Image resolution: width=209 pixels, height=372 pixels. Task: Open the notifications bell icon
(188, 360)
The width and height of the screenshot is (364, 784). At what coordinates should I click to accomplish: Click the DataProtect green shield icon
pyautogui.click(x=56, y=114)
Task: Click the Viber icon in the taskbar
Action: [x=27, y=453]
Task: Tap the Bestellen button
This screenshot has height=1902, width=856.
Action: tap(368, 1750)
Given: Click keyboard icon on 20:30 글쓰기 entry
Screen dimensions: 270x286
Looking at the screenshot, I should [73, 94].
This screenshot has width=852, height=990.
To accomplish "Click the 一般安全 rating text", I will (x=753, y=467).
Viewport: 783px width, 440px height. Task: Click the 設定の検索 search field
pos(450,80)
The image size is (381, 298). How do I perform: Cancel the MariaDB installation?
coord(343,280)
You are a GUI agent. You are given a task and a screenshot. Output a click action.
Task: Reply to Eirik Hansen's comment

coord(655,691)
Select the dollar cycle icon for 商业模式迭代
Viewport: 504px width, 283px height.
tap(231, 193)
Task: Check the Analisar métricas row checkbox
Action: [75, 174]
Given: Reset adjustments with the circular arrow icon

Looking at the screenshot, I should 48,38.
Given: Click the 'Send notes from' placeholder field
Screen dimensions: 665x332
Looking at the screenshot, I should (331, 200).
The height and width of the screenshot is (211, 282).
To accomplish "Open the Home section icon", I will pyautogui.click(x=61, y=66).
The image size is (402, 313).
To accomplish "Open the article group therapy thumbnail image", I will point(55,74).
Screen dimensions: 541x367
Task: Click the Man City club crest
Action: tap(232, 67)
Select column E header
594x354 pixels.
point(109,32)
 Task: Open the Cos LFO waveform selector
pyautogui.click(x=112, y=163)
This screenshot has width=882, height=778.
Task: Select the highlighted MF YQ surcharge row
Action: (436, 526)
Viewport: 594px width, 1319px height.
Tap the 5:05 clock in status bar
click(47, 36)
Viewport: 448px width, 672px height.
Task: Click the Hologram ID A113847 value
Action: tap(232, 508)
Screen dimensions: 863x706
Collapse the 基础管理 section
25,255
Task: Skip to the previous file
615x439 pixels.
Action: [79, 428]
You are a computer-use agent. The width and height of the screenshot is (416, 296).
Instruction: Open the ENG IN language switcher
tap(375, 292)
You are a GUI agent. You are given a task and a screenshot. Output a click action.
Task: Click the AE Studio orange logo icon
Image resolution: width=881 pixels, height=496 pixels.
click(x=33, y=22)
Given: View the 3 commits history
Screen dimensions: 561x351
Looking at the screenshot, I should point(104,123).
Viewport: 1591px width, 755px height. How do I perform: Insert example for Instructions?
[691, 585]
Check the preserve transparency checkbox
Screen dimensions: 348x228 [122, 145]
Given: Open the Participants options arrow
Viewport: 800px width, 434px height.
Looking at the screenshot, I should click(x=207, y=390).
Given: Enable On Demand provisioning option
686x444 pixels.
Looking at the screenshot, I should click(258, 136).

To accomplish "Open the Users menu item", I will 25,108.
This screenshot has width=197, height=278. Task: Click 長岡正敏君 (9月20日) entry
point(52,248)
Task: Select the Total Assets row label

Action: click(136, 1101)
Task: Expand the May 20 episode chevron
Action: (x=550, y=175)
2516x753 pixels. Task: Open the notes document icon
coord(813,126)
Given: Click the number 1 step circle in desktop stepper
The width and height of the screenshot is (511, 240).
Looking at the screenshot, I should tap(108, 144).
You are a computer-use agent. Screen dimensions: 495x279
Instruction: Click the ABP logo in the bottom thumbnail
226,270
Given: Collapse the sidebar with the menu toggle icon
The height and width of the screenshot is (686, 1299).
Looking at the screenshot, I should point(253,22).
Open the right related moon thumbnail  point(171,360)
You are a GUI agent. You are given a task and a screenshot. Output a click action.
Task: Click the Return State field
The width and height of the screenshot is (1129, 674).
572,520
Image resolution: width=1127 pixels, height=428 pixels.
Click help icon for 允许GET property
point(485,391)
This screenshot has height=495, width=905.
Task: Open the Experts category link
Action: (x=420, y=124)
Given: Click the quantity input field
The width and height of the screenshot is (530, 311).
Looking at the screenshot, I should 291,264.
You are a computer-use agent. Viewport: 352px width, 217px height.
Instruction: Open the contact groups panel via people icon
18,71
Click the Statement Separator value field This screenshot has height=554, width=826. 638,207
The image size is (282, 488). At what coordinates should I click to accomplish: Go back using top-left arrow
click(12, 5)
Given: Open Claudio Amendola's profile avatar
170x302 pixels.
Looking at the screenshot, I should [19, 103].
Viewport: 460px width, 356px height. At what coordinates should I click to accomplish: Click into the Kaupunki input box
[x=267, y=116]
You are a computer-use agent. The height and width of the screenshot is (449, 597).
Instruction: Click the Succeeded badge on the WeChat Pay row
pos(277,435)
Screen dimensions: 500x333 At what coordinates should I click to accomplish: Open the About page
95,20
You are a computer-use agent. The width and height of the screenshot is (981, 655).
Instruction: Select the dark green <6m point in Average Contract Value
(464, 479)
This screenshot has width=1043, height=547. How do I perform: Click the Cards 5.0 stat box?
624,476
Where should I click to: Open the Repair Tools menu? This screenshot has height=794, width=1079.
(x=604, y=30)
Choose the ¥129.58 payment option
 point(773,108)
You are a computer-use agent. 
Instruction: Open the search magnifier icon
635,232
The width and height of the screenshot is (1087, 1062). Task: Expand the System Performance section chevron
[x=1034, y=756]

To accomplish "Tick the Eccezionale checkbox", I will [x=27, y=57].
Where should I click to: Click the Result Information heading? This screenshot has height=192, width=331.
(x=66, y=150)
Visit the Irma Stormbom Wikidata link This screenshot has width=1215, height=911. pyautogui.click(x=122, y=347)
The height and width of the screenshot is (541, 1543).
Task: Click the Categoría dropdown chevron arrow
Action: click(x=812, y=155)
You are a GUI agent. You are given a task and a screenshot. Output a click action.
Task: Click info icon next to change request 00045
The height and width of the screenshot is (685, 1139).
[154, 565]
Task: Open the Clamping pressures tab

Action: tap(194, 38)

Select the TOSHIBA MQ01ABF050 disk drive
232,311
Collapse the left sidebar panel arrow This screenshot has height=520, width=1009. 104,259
--
### Brief
Among the lines above, count those containing "sidebar" and give only that count.

### Response to this exercise
2